Dans « habitation à Rome », Eielson commence à construire sa proposition poétique, selon laquelle le poème a aussi une valeur visuelle et auditive, et non plus la simple valeur conceptuelle ou symbolique en accord avec la signification des mots. Pour parler comme Saussure, nous dirions que pour Eielson, signifiant signifié son de même importance pour la création d’un poème.
Cette manière de concevoir la poésie le mena dans les années qui suivirent à travailler aussi le support, c’est-à-dire, le matériel (initialement la feuille de papier) qui reçoit les vers, parce que pour lui c’est aussi une partie importante de la création.
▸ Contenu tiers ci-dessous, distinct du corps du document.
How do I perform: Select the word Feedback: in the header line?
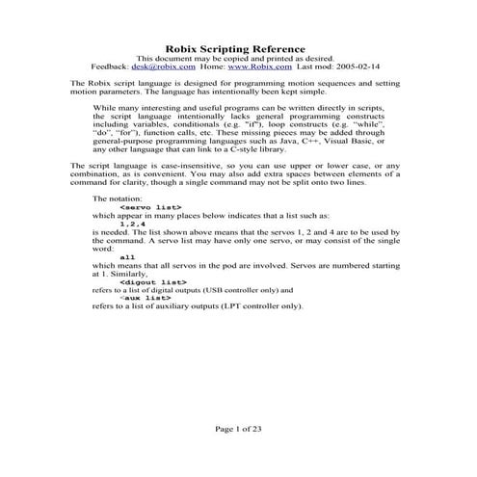[109, 68]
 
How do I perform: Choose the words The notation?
[115, 198]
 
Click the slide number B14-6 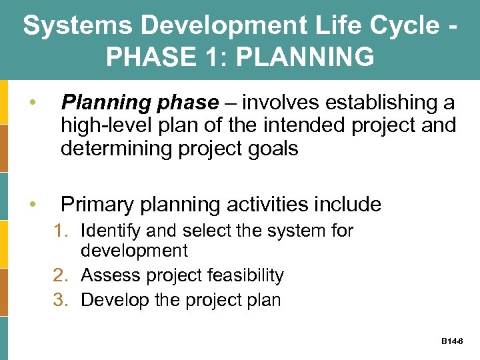tap(453, 341)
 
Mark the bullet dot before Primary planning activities tap(31, 204)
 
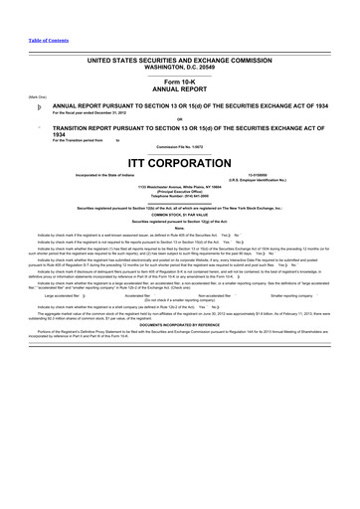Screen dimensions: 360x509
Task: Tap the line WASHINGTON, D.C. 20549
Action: pos(180,67)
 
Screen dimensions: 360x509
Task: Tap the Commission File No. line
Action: pos(180,151)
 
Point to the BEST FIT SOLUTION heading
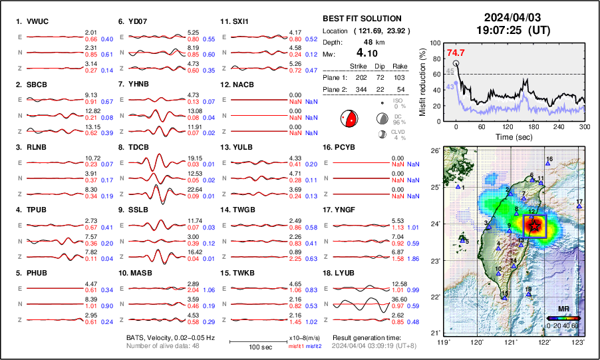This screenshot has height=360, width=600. pos(361,19)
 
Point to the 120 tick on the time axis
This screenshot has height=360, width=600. pos(508,126)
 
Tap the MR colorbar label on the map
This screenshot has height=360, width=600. pos(563,309)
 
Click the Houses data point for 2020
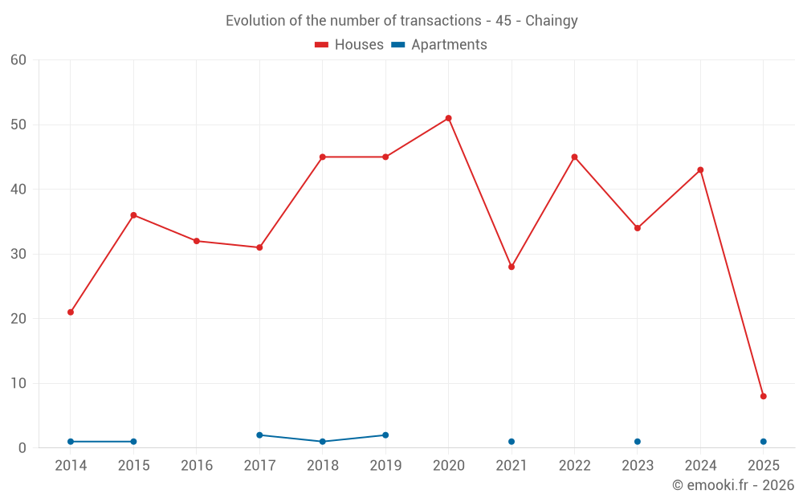[x=448, y=118]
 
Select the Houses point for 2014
[x=71, y=312]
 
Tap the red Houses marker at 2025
[x=763, y=396]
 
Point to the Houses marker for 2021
[x=512, y=267]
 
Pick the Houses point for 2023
[x=638, y=228]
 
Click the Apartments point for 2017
[x=259, y=435]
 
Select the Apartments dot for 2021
[x=512, y=442]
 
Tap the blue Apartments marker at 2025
[x=763, y=442]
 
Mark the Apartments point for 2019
[x=385, y=435]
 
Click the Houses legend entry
[x=349, y=45]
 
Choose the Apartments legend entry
[x=440, y=45]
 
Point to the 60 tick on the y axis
[x=19, y=60]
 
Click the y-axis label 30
[x=19, y=254]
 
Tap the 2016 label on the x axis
[x=197, y=466]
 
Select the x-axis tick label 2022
[x=574, y=466]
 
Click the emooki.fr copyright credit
[x=733, y=485]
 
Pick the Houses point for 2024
[x=700, y=170]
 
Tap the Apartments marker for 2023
[x=638, y=442]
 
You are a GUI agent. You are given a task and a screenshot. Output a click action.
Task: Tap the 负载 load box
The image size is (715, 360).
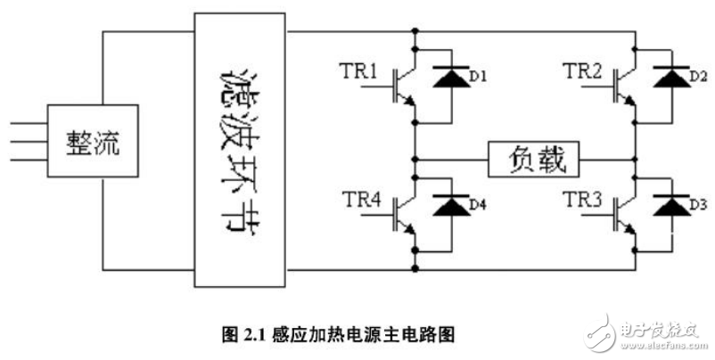point(533,160)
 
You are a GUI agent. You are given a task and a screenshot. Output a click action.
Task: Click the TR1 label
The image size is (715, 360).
point(359,70)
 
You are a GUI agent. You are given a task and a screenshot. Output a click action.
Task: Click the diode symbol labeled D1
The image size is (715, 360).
point(448,78)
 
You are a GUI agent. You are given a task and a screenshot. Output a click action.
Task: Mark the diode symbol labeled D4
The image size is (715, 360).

De là, son pas vers lesarts plastiques fut imminent.
Eielson est né à Lima en 1924 et avec une grande partie de sa vie en Italie, et y mourut à Milan en 2006. Son œuvre poétique est considérée comme l’une des plus importantes d’Amérique latine.
« Habitation à Rome » d’Eielson est une œuvre recommandable, un recueil de poèmes solide et cohérent. Tout le contraire du film de Medem ; si vous ne l’avez pas vu, ni allez surtout pas.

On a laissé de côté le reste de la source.